Gavin King....Love him or hate him, the man is popular. This morning he expressed his views in an article in the Cairns Post which is sure to raise an eyebrow or two and cause spontaneous combustion in other's.
My confession is that (aside from the vitriol drivel he spouts about Val) I actually look forward to reading his caustic commentaries on anything local he feels worthy of attack. I often disagree with his opinions but if you can't clearly recognise the other side of an argument, it's not worth having one. Occasionally I actually agree with him, and I stress occasionally.
This mornings rant was rather disappointing though. It was simply a rehashed article comprising of various parts of similar arguments made all over the country about the political system during the past few weeks. That makes this article, at best, yesterday's news.
Much has been made about the fact (and it is 'fact') that the left side of politics is suffering from the 'political machine blues'. The Labor Party and the Greens have always been the parties offering hope, honesty and a straightforward approach. At the moment, the Greens are still doing that well, but Labor is not.

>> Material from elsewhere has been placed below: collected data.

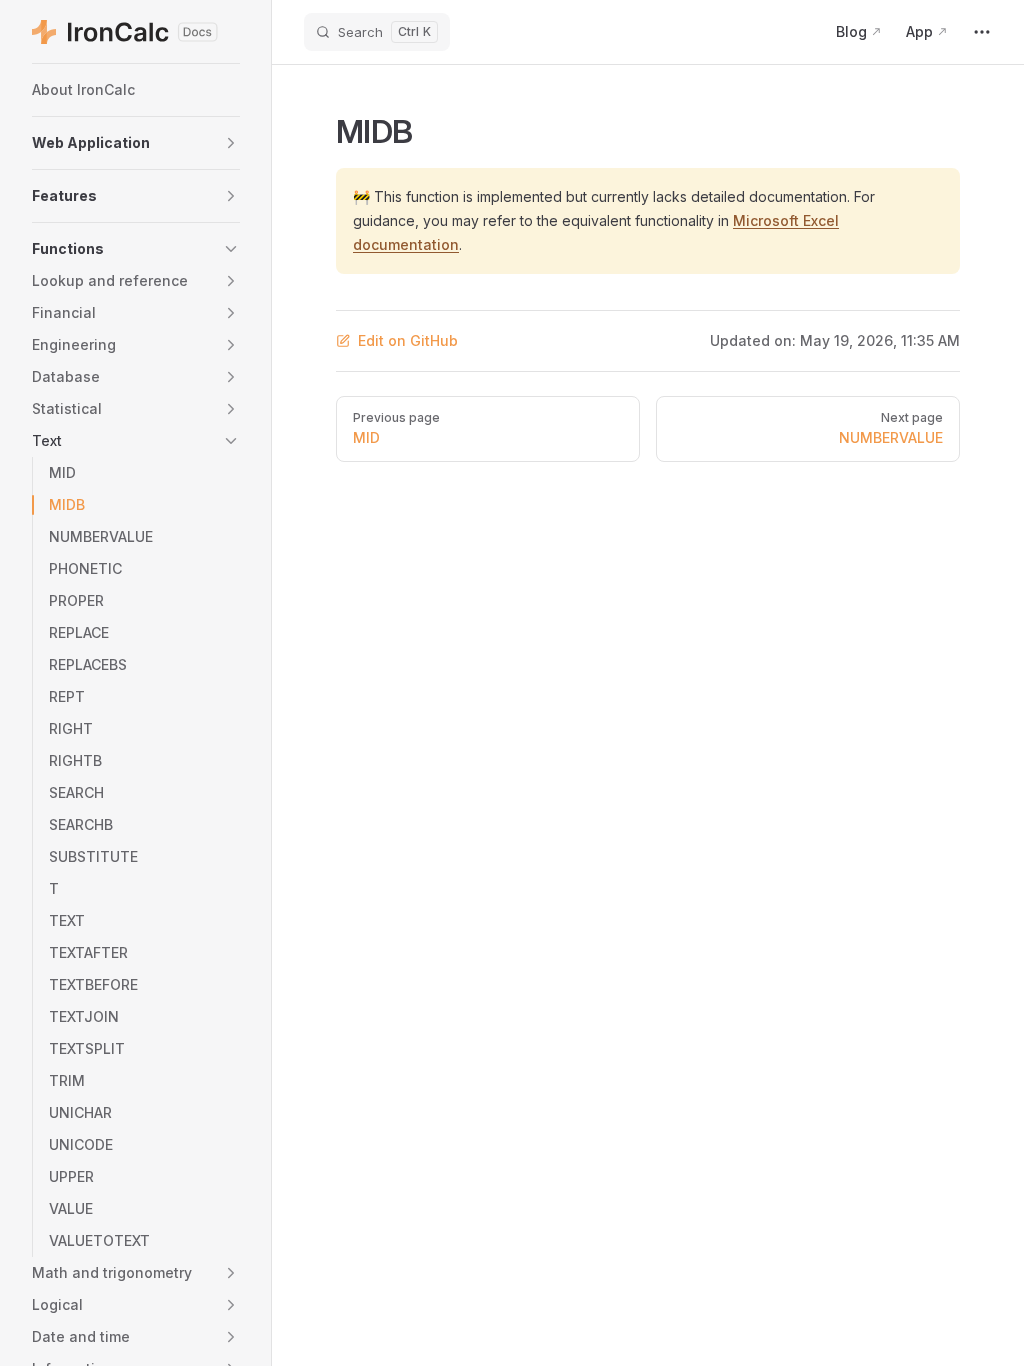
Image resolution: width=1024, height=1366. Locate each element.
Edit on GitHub (408, 340)
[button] (136, 143)
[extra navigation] (982, 32)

The Liberal/National Coalition have been broad in their scope in gathering their candidates and have stuck to the usual message that they can do it all better. It has always worked well for them, and continues to do so.
'The Drum' featured several panelists this week who all lamented the fact that Labor are getting too polished and are appearing 'out of touch'. They have stopped listening and they are worrying so much about themselves that they are BECOMING a community rather than REPRESENTING the community. According to the data, there are only two members of the elected Federal Labor team who are not previous staffers, politicians or lawyers. Does this mean that the community is not effectively represented? No. Someone said to me recently, who cares what you did before politics, it's what you do while you are there that counts. It does however, mean that for the Labor Party, it's time to look further afield for potential candidates so that 'ordinary' people feel more connected to their politicians.
For the Liberal Party, that's unnecessary, the core voters on that side are white collar business owners, and high income earners. Those demographics do not NEED to feel a connection to their representatives, just see that the job is done.
Blue collar workers, Unionists and low income workers form what used to be the core voting demographics for the Labor Party. These people NEED to feel a connection to the person they are voting for. They want to know that they are listened to personally, AND see the results.
Gavin King is right in that most of the elected politicians we currently have in our region, in all tiers of Government, are not well liked. The spin and the polish have distracted us from seeing the results. And there have been results. Last week the Council voted on some very important environmental policies that will ensure our region maintains it's sustainability amongst a herd of other great things, all obscured by the argument that Cr Lesina should not be able to vote on an issue concerning a second cousin's separated husband (are they kidding?).
Before Jim was knocked off, he spent over 2 years getting vital funds for JCU, approval for several key projects and many other newsworthy achievements, all of which we never noticed because the media were too focused on his personality, or lack thereof.
The Bligh Government were actually doing ok, travelling along nicely, until the introduction of the asset sales. The explanations and discussions over these are irrelevant. The simple fact is, the majority of people don't want them. As soon as you start to argue for something that most people don't want, they switch off.
So for all the parties, big and small, here is the simple message. Spin has got to go (yes, for you too Warren). The party machines have got to be switched off. The candidates and elected members need to get out more (with the exception of Curtis Pitt, who appears to be everywhere) and instead of just nodding heads all in a row....listen to what the public are saying (all of the public), take those views with you to caucus, and vote on THOSE issues. Stop considering each opportunity to achieve something, or discuss something, an opportunity for re-election, and start thinking of it as an opportunity to really engage with the public.
Lastly, .....encourage debate. Stop flicking the off switch when people from your own party are telling you that you are wrong. Opinions are many and varied, and no, you can't please all the people all the time, but why not at least take some time to explain yourself.
To the media, start printing (in BIG letters) the achievements from all forms of government, and from all sides of politics. Focus on what is being done, not what is NOT being done. Just try it for a few weeks and you will find that good things are happening, some ordinary things are too, but it's not actually as bad as you would have us believe. Politicians are accountable to the people, who are you accountable to?